Feature Selection Tutorial

In this Jupyter notebook, we’ll walk through the information-theoretic feature selection algorithms in PicturedRocks.

In [1]:
import numpy as np
import scanpy.api as sc
import picturedrocks as pr
In [2]:
adata = sc.datasets.paul15()
WARNING: In Scanpy 0.*, this returned logarithmized data. Now it returns non-logarithmized data.
... storing 'paul15_clusters' as categorical
In [3]:
adata
Out[3]:
AnnData object with n_obs × n_vars = 2730 × 3451
    obs: 'paul15_clusters'
    uns: 'iroot'

The process_clusts method copies the cluster column and precomputes various indices, etc. If you have multiple columns that can be used as target labels (e.g., different treatments, clusters via different clustering algorithms or parameters, or demographics), this sets and processes the given columns as the one we’re currently examining.
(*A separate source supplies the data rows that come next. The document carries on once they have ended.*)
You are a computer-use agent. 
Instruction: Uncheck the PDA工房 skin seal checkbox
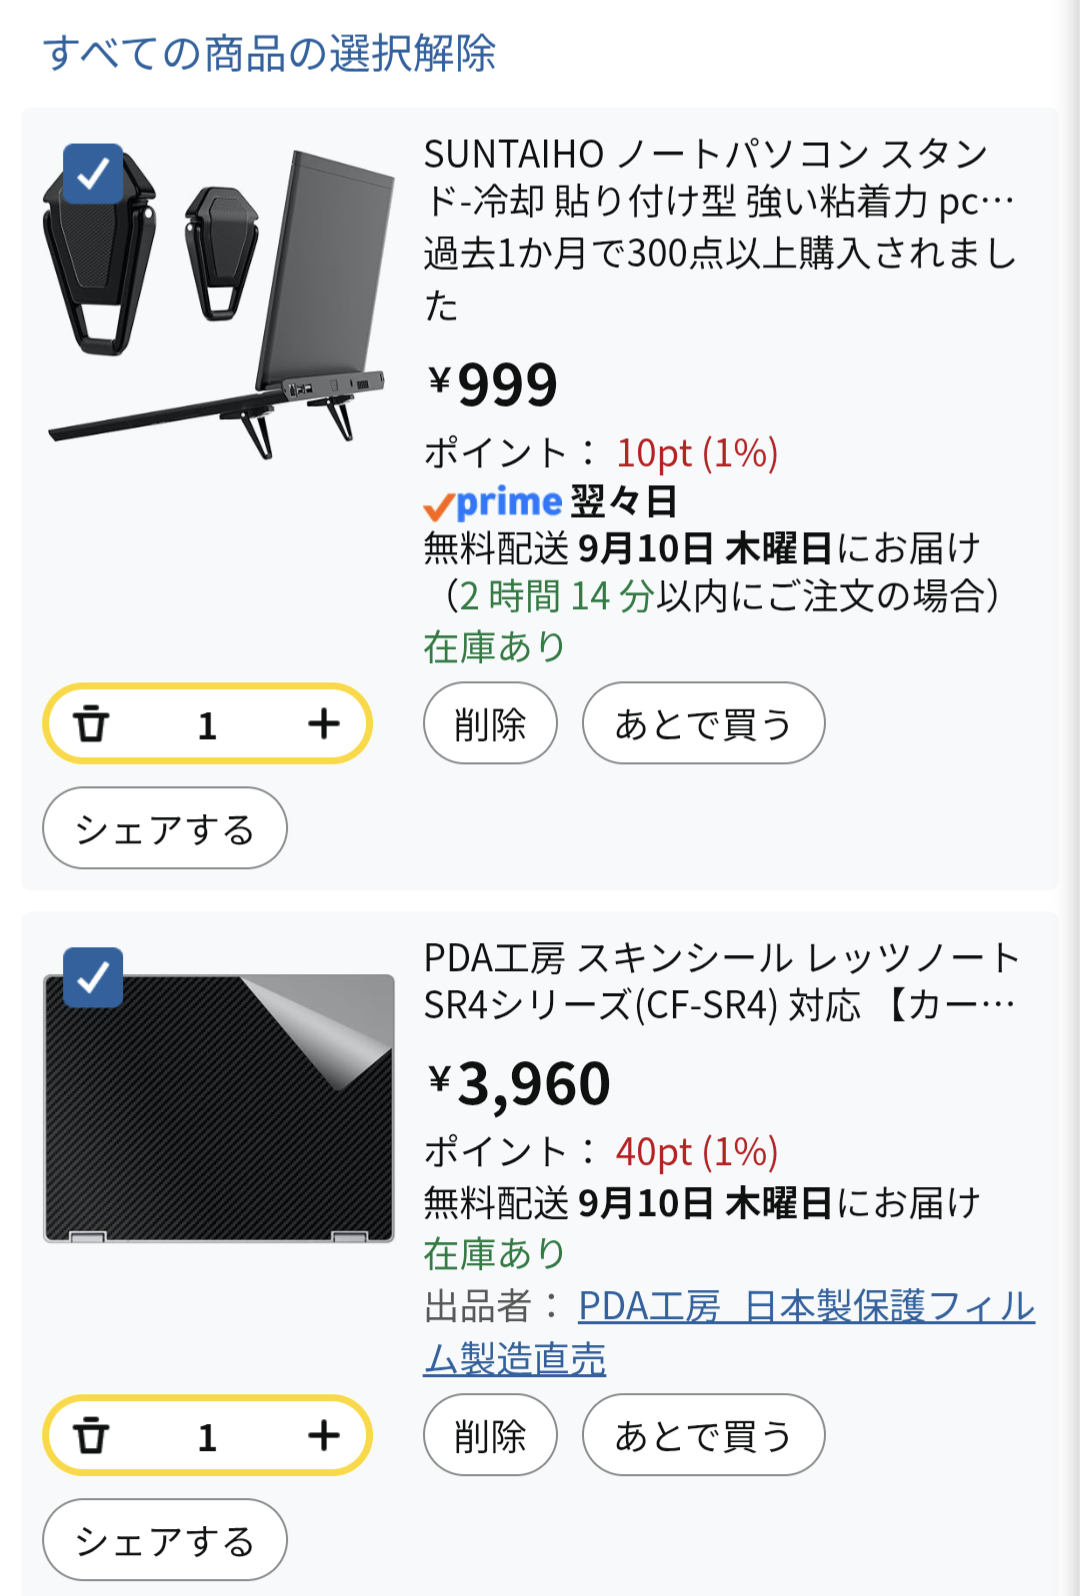(93, 977)
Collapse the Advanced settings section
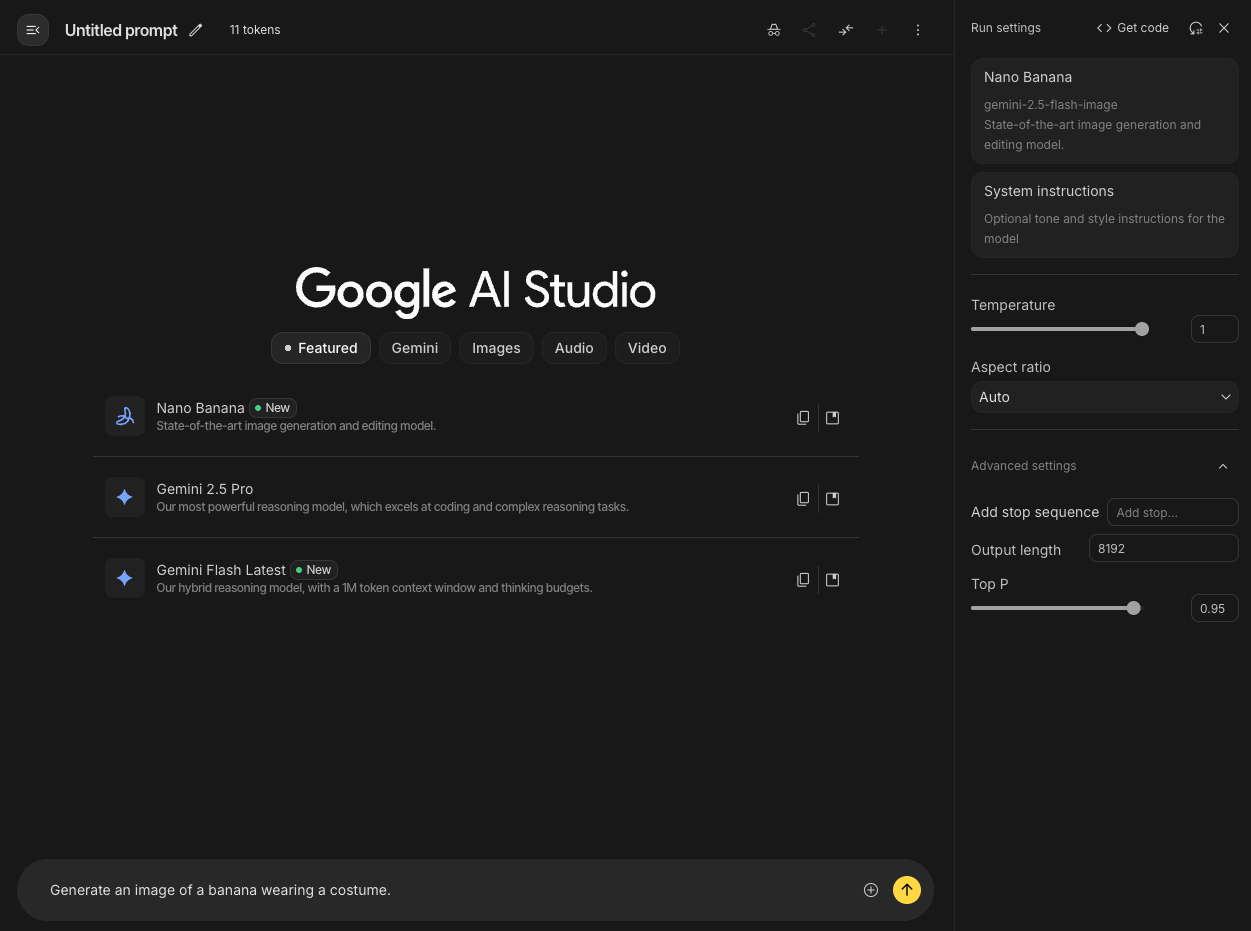1251x931 pixels. tap(1222, 466)

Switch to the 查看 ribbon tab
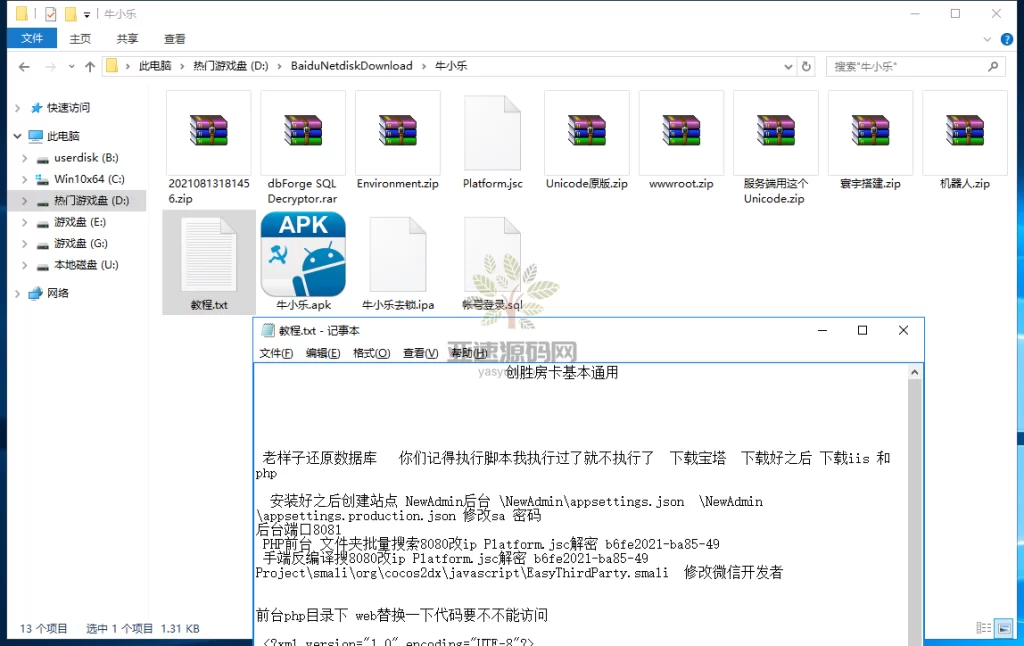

This is necessary for supervised analysis and visualization tools in PicturedRocks that use cluster labels.

In [4]:
pr.read.process_clusts(adata, "paul15_clusters")
Out[4]:
AnnData object with n_obs × n_vars = 2730 × 3451
    obs: 'paul15_clusters', 'clust', 'y'
    uns: 'iroot', 'num_clusts', 'clusterindices'

Normalize per cell and log transform the data

In [5]:
sc.pp.normalize_per_cell(adata)
In [6]:
sc.pp.log1p(adata)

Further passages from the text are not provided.